## Short problem:
Can you rewrite the records from the line containing "Where should I" through the end, changing "MACD" to "RSI" and leaving everything else as it is? Leave the pictures out.

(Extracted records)
>> begin

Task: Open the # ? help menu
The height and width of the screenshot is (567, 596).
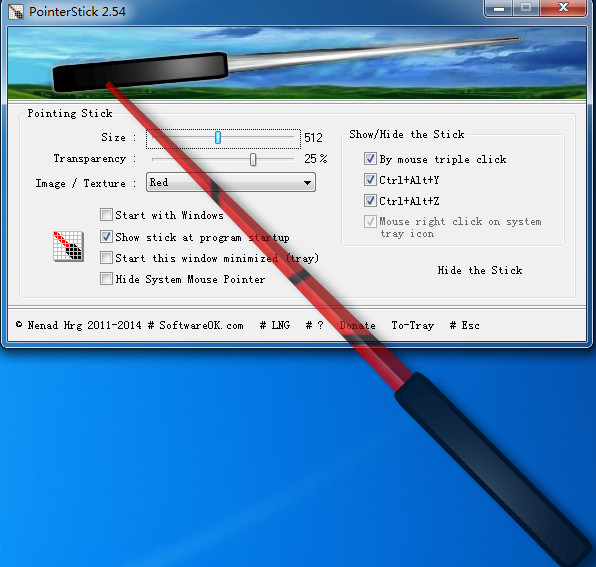Action: click(314, 325)
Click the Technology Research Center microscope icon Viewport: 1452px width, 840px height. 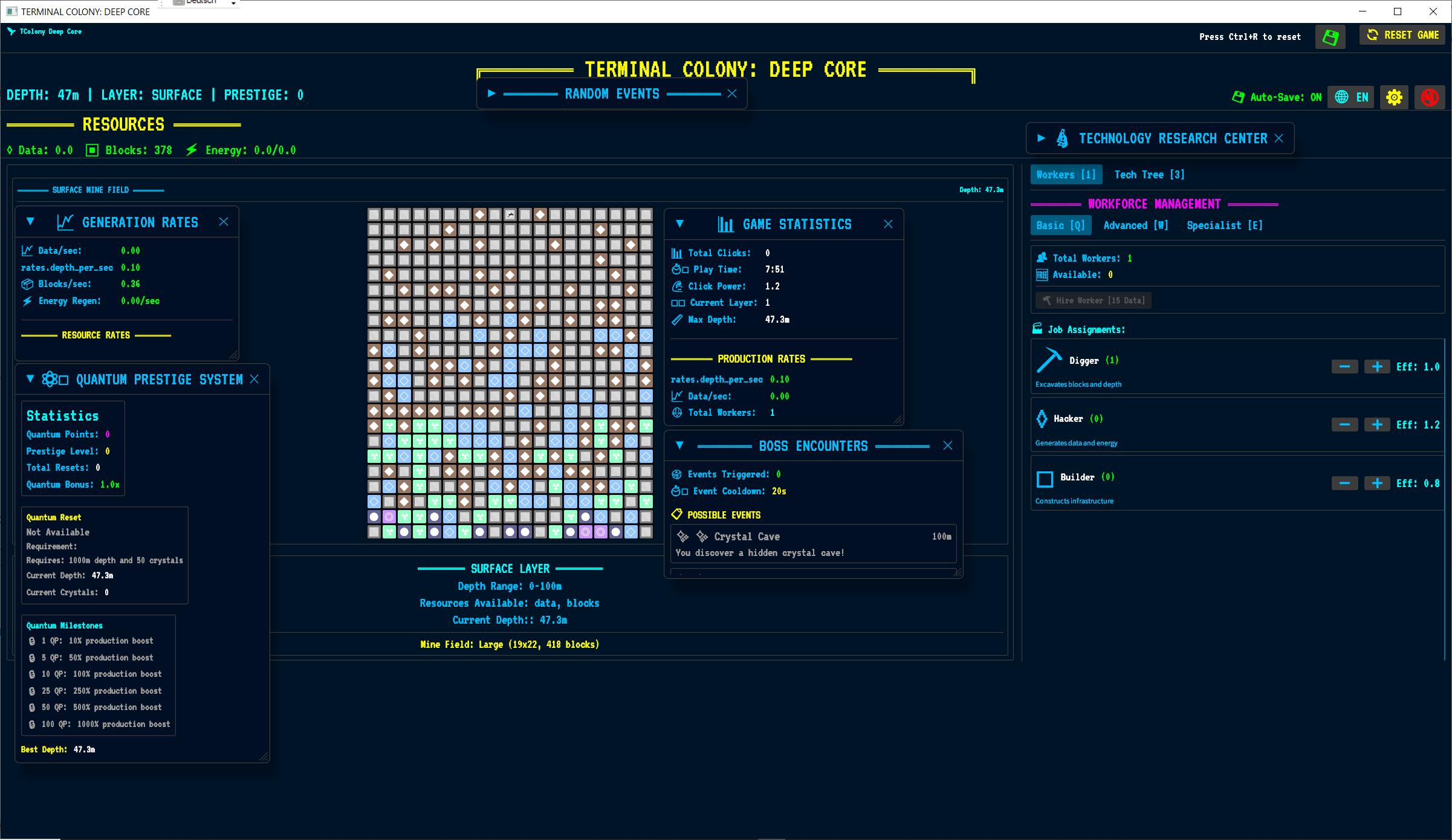pos(1062,138)
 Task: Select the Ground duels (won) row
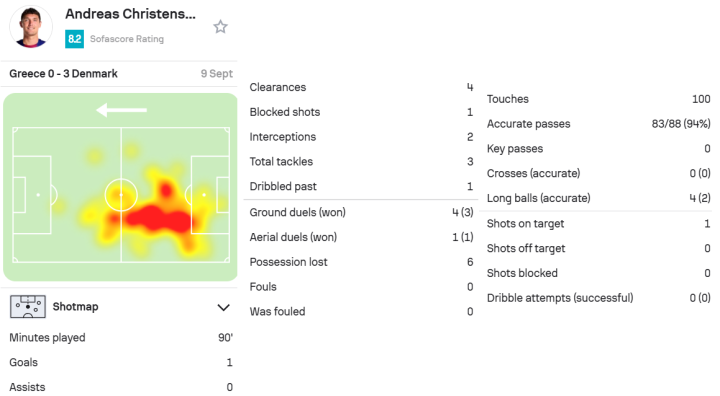click(361, 212)
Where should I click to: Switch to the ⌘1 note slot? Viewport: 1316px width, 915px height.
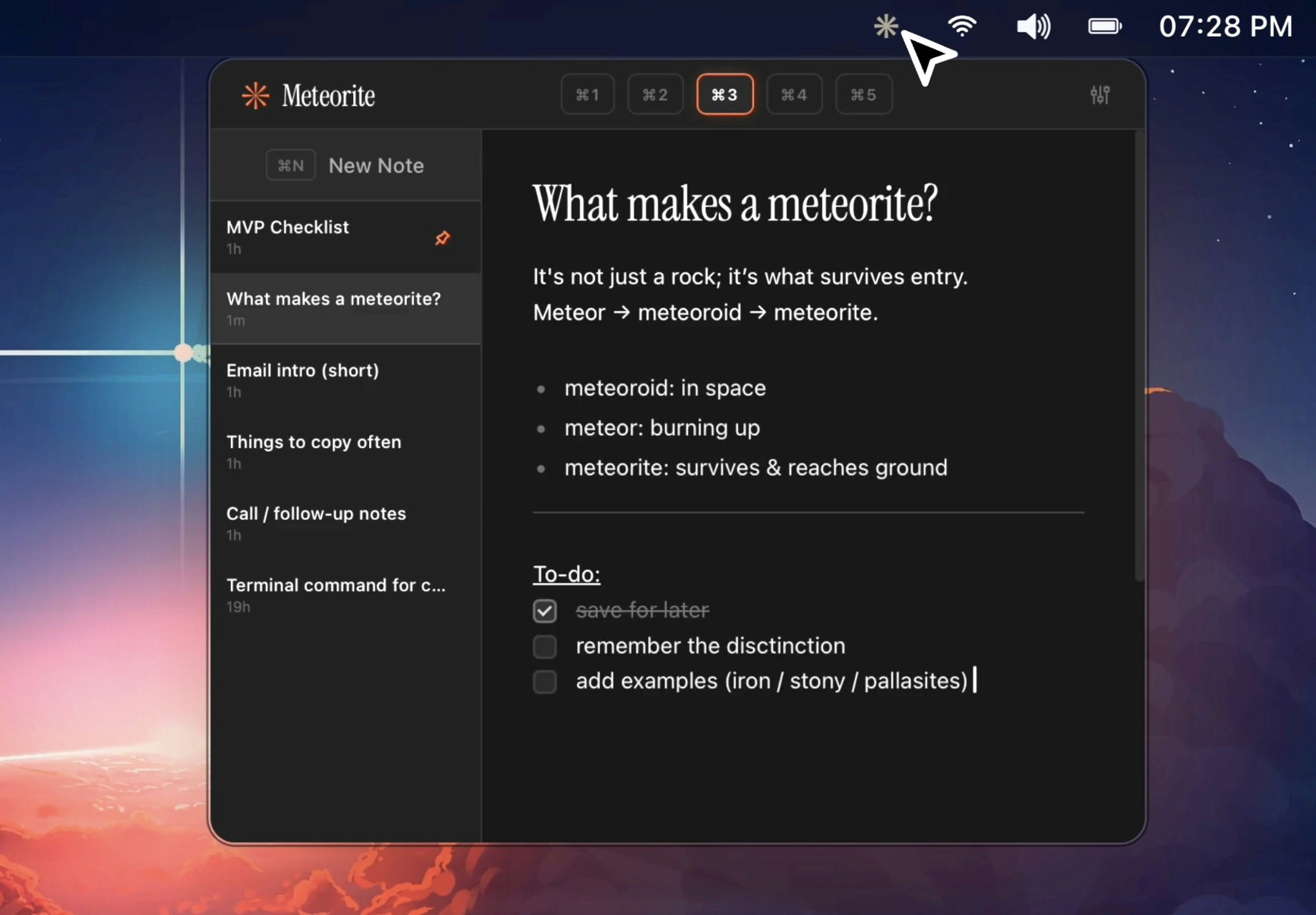coord(587,94)
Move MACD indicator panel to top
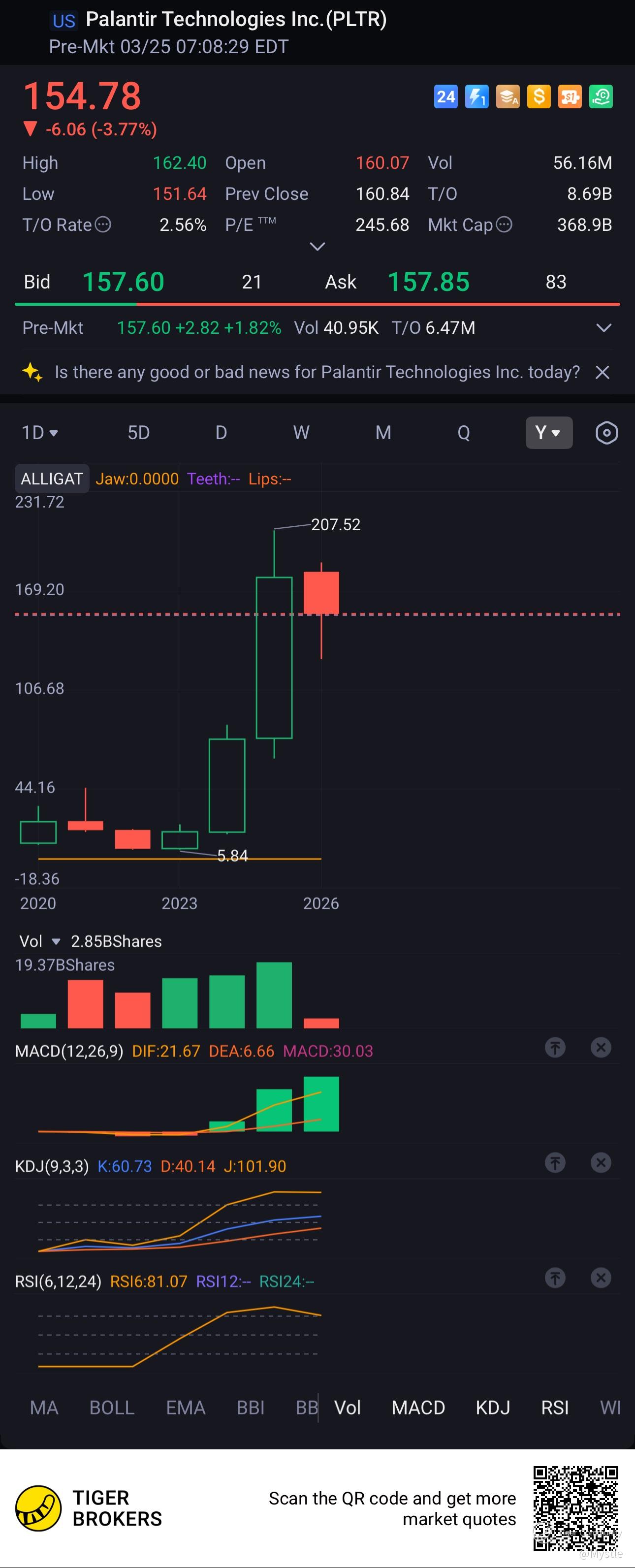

>> end

## Exercise solution:
Where should I click to: Switch to the ⌘1 note slot? Viewport: 1316px width, 915px height.
coord(587,94)
Move RSI indicator panel to top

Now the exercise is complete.